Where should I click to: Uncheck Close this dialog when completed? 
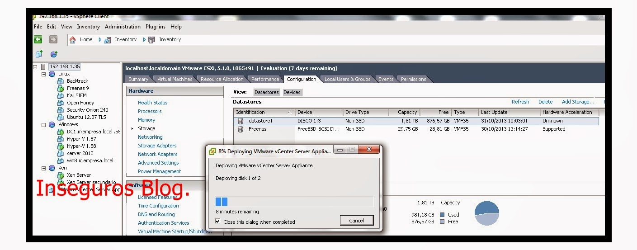[218, 222]
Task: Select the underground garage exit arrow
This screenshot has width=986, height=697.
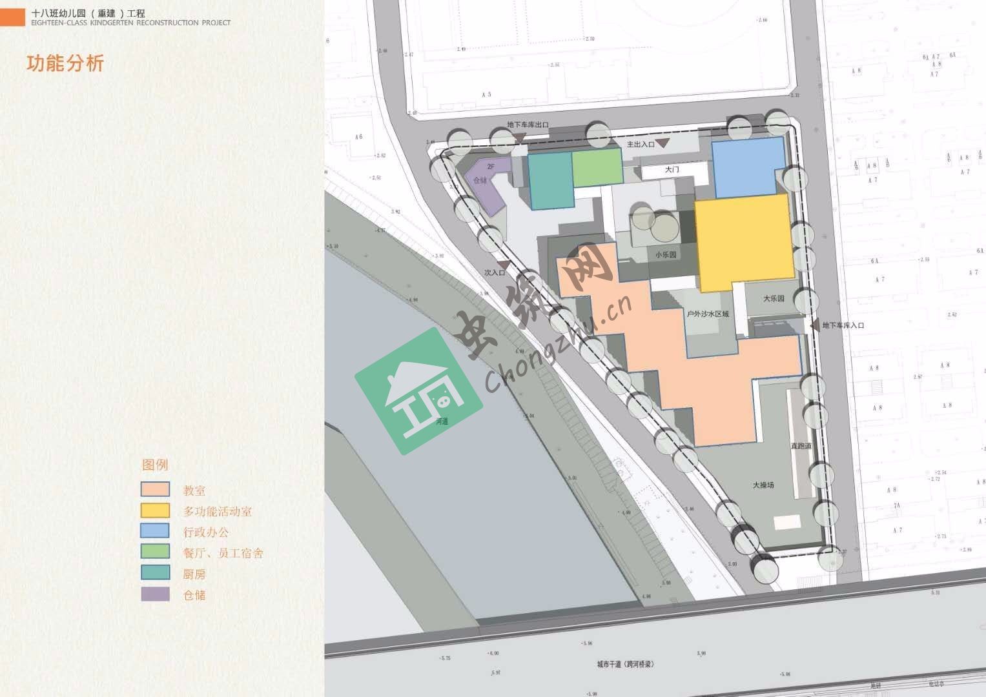Action: tap(520, 137)
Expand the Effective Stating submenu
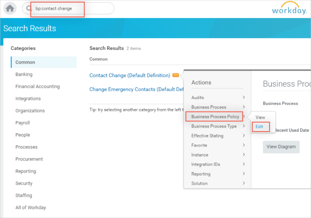 [218, 136]
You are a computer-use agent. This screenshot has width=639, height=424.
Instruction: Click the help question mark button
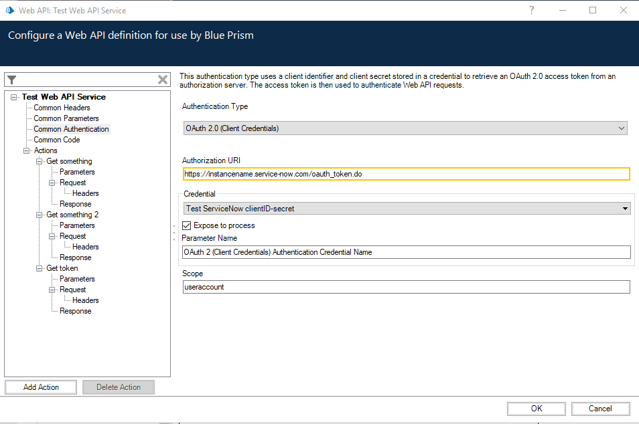pos(531,10)
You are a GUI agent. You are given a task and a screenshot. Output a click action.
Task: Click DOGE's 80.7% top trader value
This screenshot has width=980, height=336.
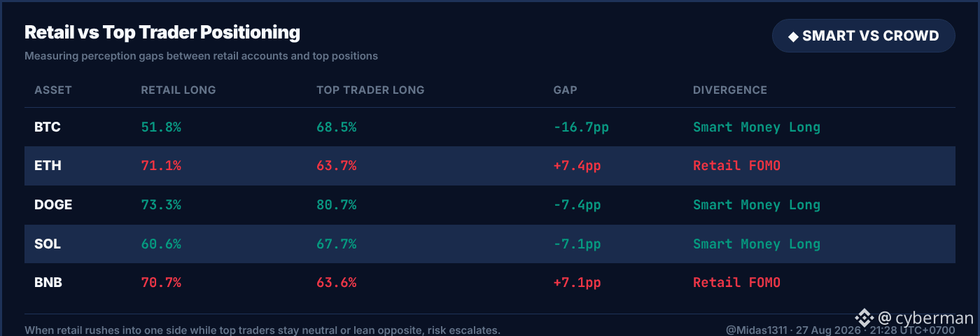pos(337,205)
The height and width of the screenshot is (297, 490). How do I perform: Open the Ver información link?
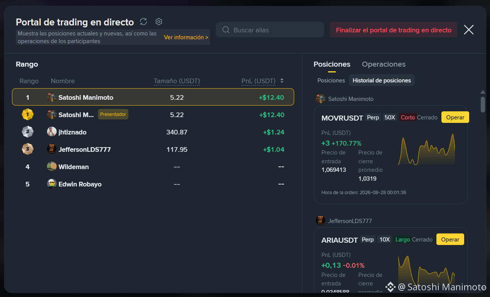186,37
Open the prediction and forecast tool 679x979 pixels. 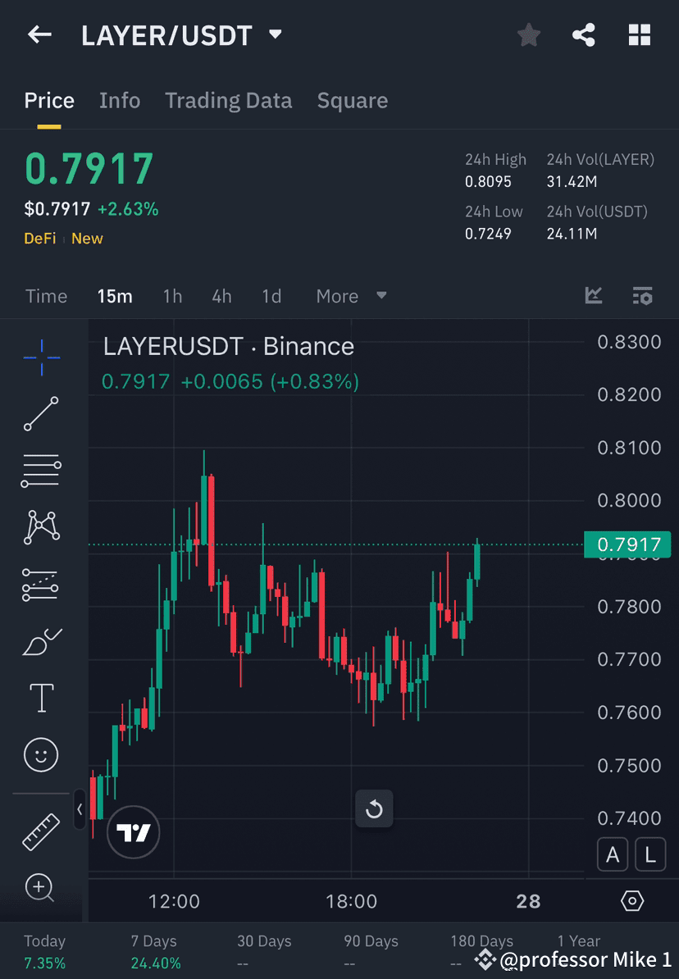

▬▬▬

What you should do
Repeat the data above exactly, leaving out any pictures it holds.

Output for this exercise
Where should I click to: Uncheck Close this dialog when completed? 
[218, 222]
Task: Select the underground garage exit arrow
This screenshot has width=986, height=697.
Action: tap(520, 137)
Expand the Effective Stating submenu
 [218, 136]
You are a computer-use agent. This screenshot has width=639, height=424.
Instruction: Click the help question mark button
pos(531,10)
You are a GUI agent. You are given a task and a screenshot. Output a click action.
Task: Click DOGE's 80.7% top trader value
This screenshot has width=980, height=336.
pos(337,205)
The height and width of the screenshot is (297, 490). How do I perform: Open the Ver información link?
186,37
Open the prediction and forecast tool 679x979 pixels. 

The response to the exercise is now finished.